The Toronto Blue Jays continue their busy offseason, signing former MVP candidate Marcus Semien to an $18 million deal.
According to ESPN’s Jeff Passan, the Blue Jays agreed to sign the 30-year-old free agent to a one-year, $18 million deal on Tuesday, with the expectation that the former Athletics shortstop will move over to second base this season.
If the Blue Jays get the 2019 version of Semien, the one who finished in the top-three of Most Valuable Player balloting and hit 33 home runs, the deal is a bargain. Semien had a .892 OPS that season, which would’ve ranked second among second baseman if he replicated it in 2020. But he came up well short, and that’s the dilemma now facing the Blue Jays.
A slow start doomed Semien’s 2020 season. After 14 games, he was hitting just .190 with no home runs. Over the next five weeks, though, he started looking like his MVP-caliber self, hitting seven home runs with a .847 OPS. His batting average ended up declining by more than 50 points, his percentage of hard-hit balls falling from 38.1 in 2019 to 28.6, among the bottom 10 percent of the league.

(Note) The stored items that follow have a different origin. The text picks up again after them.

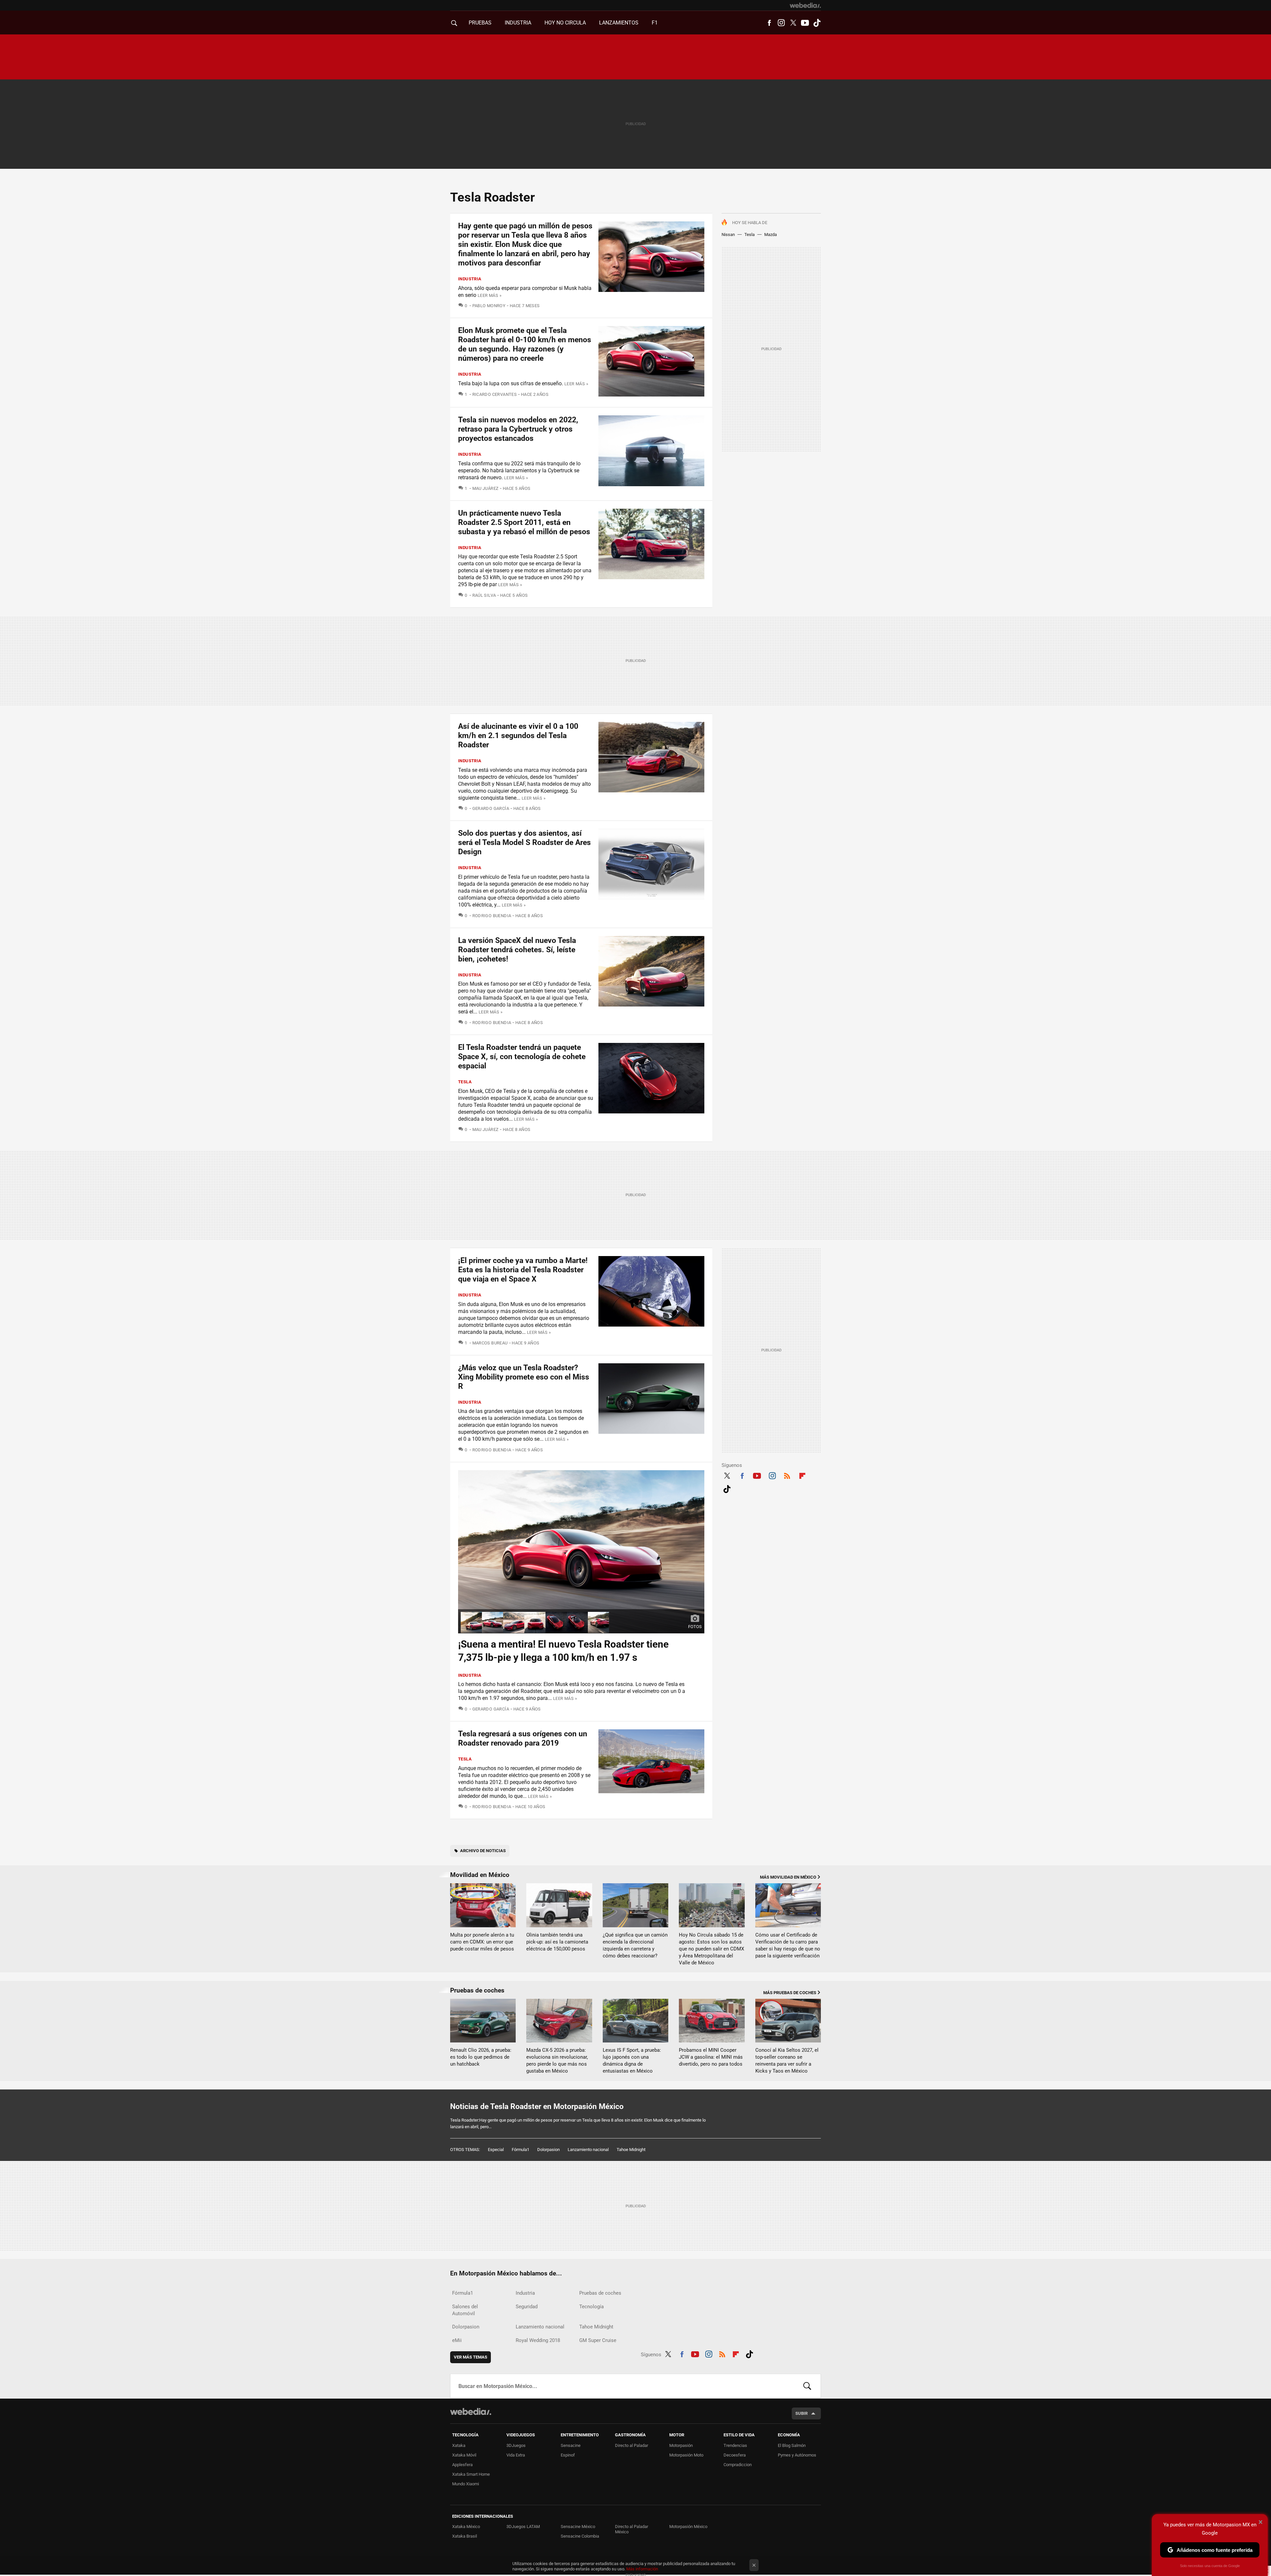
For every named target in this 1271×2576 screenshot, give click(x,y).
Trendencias (735, 2445)
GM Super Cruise (597, 2340)
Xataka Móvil (464, 2455)
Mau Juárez (485, 488)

Was 2019 or 2020 more of the outlier when it comes to Semien’s production? The former was the only time over his eight-year career he batted above .260 in a full season or had an OPS above .800. He’s reached the 20 home run threshold just one other time, in 2016. His 2020 stats, meanwhile, were even below his career averages.
But if 2020 was just an aberration in an unusual and condensed season, and Semien was more like the player he was in 2019, then the Blue Jays may have the best infield in the league. His arrival likely ensures that Cavan Biggio will move over to third base, giving Toronto an infield of Biggio, Bo Bichette at shortstop, Semien and Vladimir Guerrero Jr. at first base. Combining the 2020 stats of Biggio, Bichette and Guerrero with the 2019 season of Semien, this infield had an average OPS of .841. That would’ve been the best in the league last season (the White Sox ranked first at .836).
Semien joins another high-priced free agent acquisition, George Springer, on a Blue Jays roster that reached the postseason for the first time in four years in 2020. Springer will fill out an outfield that already had Teoscar Hernandez, Randal Grichuk and Lourdes Gurriel.
It could be among the deepest lineups in baseball in 2021, but only if Marcus Semien reverts to his 2019 self. That, along with where they will play if the Canadian government doesn’t allow them to return home again, is the big question facing this fast-emerging roster.